Construction firms wound-up after fraud probe

A WEB of construction and civil engineering companies, some registered to offices in Manchester and Liverpool, have been ordered into liquidation by the High Court after being used for fraud.

The Insolvency Service said the 15 companies which had reported combined sales of over £50m and assets of £8.4m, but had been run solely as instruments of fraud to obtain credit by filing false accounts and other false information.

Petitions to wind up the companies were issued and presented by Department for Business following a major enquiry carried out by Company Investigations, part of the Insolvency Service. The petitions to wind up the firms in the public interest were granted on January 28.

As such, two Manchester-registed companies,  Artists Avenue Agency Ltd of Fountain Street  and Spinningfields-registered Wardleigh Limited and Liverpool firm Sandiheath Limited of Horton House, Exchange Flags, are now in liquidation along with other firms registered in Leeds, Birmingham, Bristol and London.

The court heard how the companies had been bought off the shelf from two company formation agents by a person calling himself Jonathan Hunting.

It was told too, that although the companies were dormant and had never traded while under the control of the formation agents, when bought and activated by the new owner,  fictitious directors were appointed and the dates of their appointments back-dated by several years to the date of incorporation of the relevant company in order to lend legitimacy to the false accounts filed by the new owner, reporting significant assets and trading since incorporation by some of the companies.

The companies had no physical presence at their registered offices located in different parts of the country and each was independently owned and operated.

In ordering the companies into liquidation, Mr Registrar Briggs said there had been a “deliberate attempt to hoodwink those who rely on documents filed at Companies House”.

Welcoming the court’s winding up decisions Chris Mayhew, company investigations supervisor at the Insolvency Service said: “These supposedly unrelated companies had no legitimate purpose and existed solely to seek to obtain easily disposable goods on credit including expensive motor vehicles on lease finance with no intention of paying for them.

 “False accounts were filed by some of the companies to create the impression that they were substantial and credit worthy businesses and had been trading profitably for a number of years which the investigation found to be blatantly untrue.
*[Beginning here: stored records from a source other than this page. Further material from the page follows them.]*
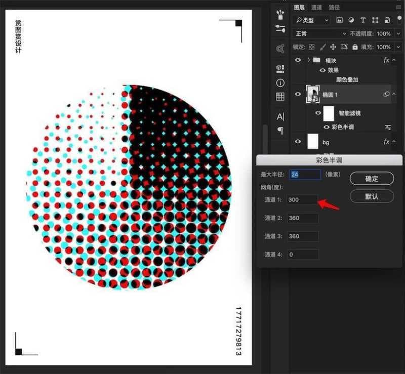
Task: Click the pixel layer filter icon
Action: coord(339,20)
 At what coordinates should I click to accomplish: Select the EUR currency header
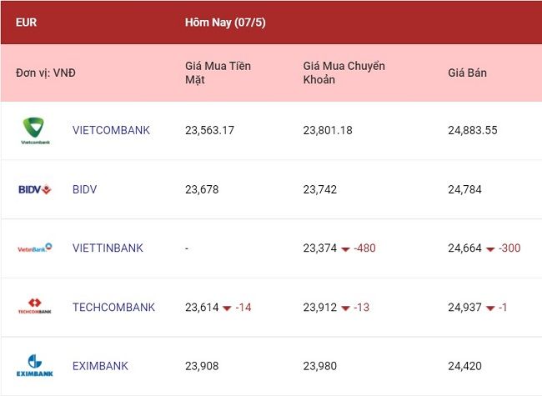(27, 23)
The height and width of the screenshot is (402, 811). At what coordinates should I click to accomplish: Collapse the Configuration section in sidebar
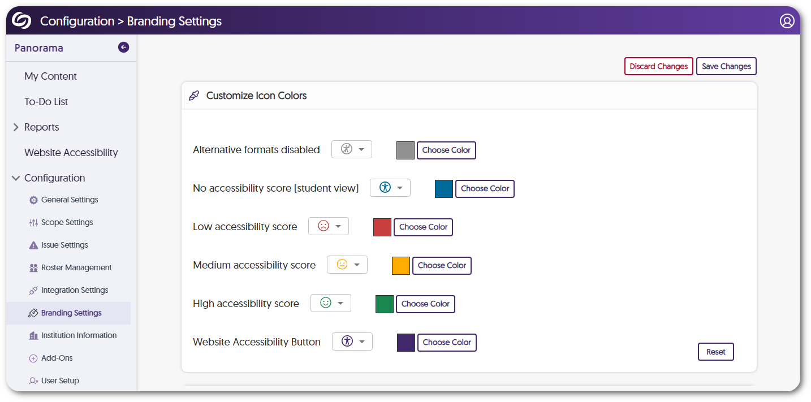(16, 178)
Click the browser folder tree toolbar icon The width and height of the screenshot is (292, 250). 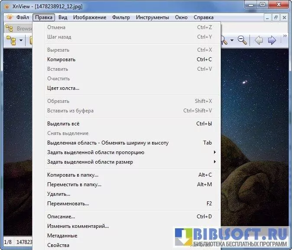point(11,40)
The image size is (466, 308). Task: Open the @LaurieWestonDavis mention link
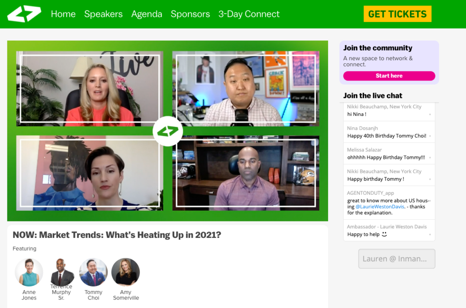380,207
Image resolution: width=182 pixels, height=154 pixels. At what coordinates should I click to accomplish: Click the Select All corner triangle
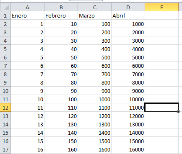click(x=5, y=7)
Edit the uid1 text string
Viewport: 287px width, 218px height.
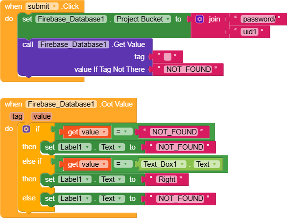(249, 32)
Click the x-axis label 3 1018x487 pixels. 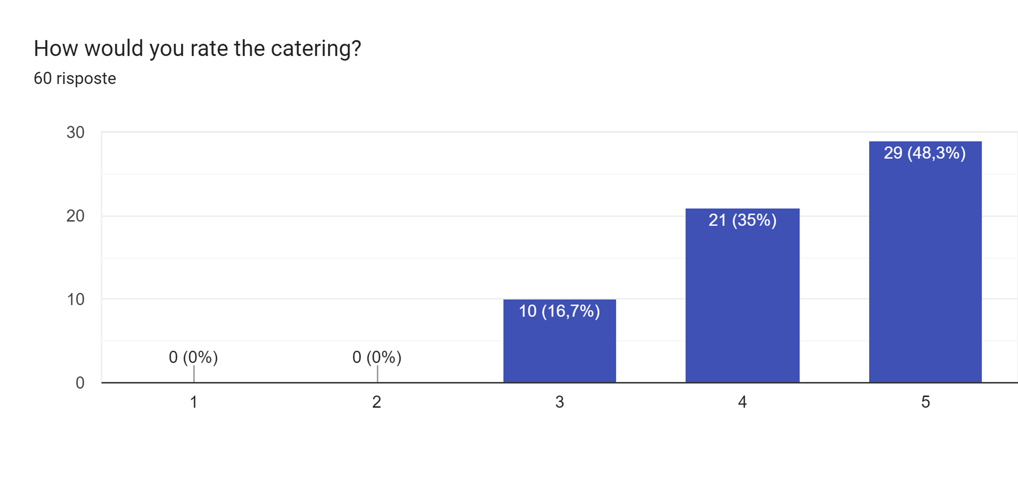[x=560, y=402]
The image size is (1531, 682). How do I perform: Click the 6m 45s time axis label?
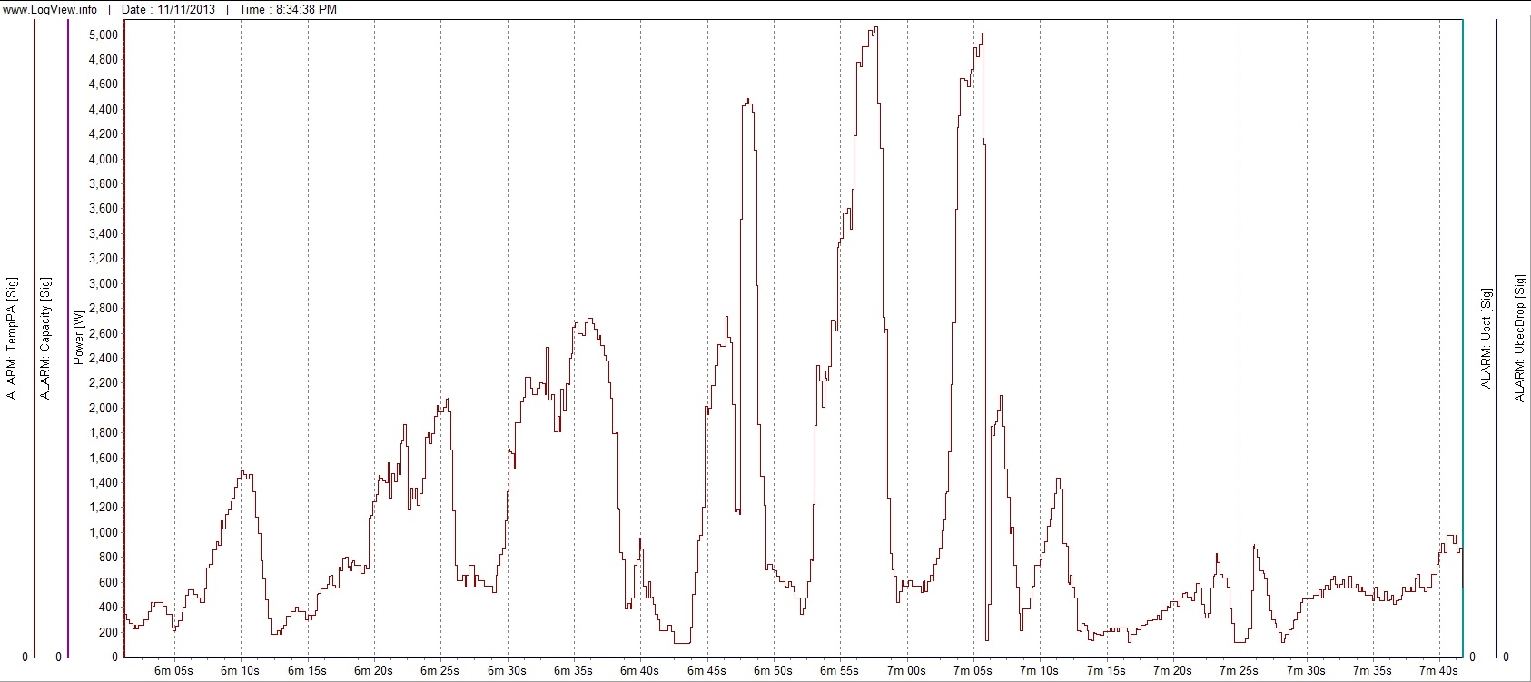click(x=706, y=671)
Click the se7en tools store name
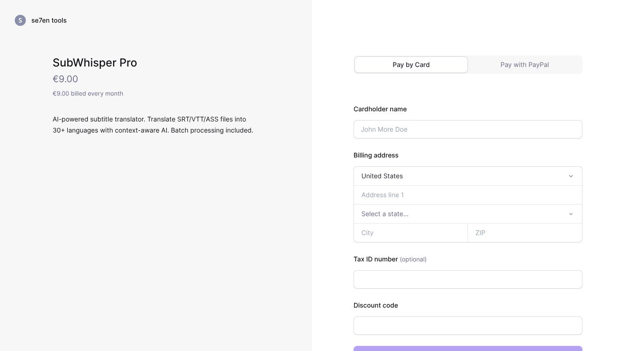Screen dimensions: 624x351 tap(49, 20)
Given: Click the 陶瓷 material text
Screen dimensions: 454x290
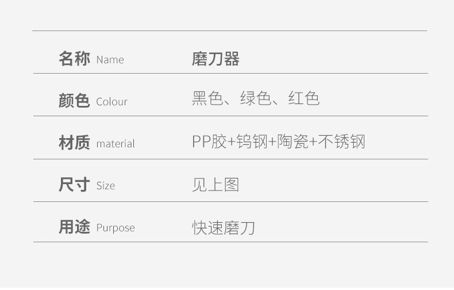Looking at the screenshot, I should [x=293, y=142].
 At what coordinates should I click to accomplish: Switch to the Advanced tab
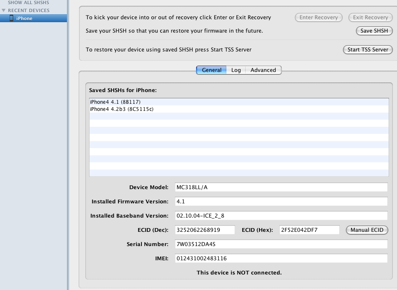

Where no trading accounts had been filed the first step, backdating the date of the director’s appointment, had been taken to continue with the fraud.”

He added: “I would urge businesses approached for credit to question why a potential new corporate customer would choose to back date the appointment of its recorded officers and to file accounts showing significant trading and assets at a time when clearly the company was still on the shelf of the company formation agent dormant awaiting sale.

“We work closely with a number of partners such as Companies House to prevent the abuse of the corporate regime by such deliberate lack of transparency and the Insolvency Service will continue to investigate and bring to a halt companies harming or about to harm legitimate business by operating in this way.”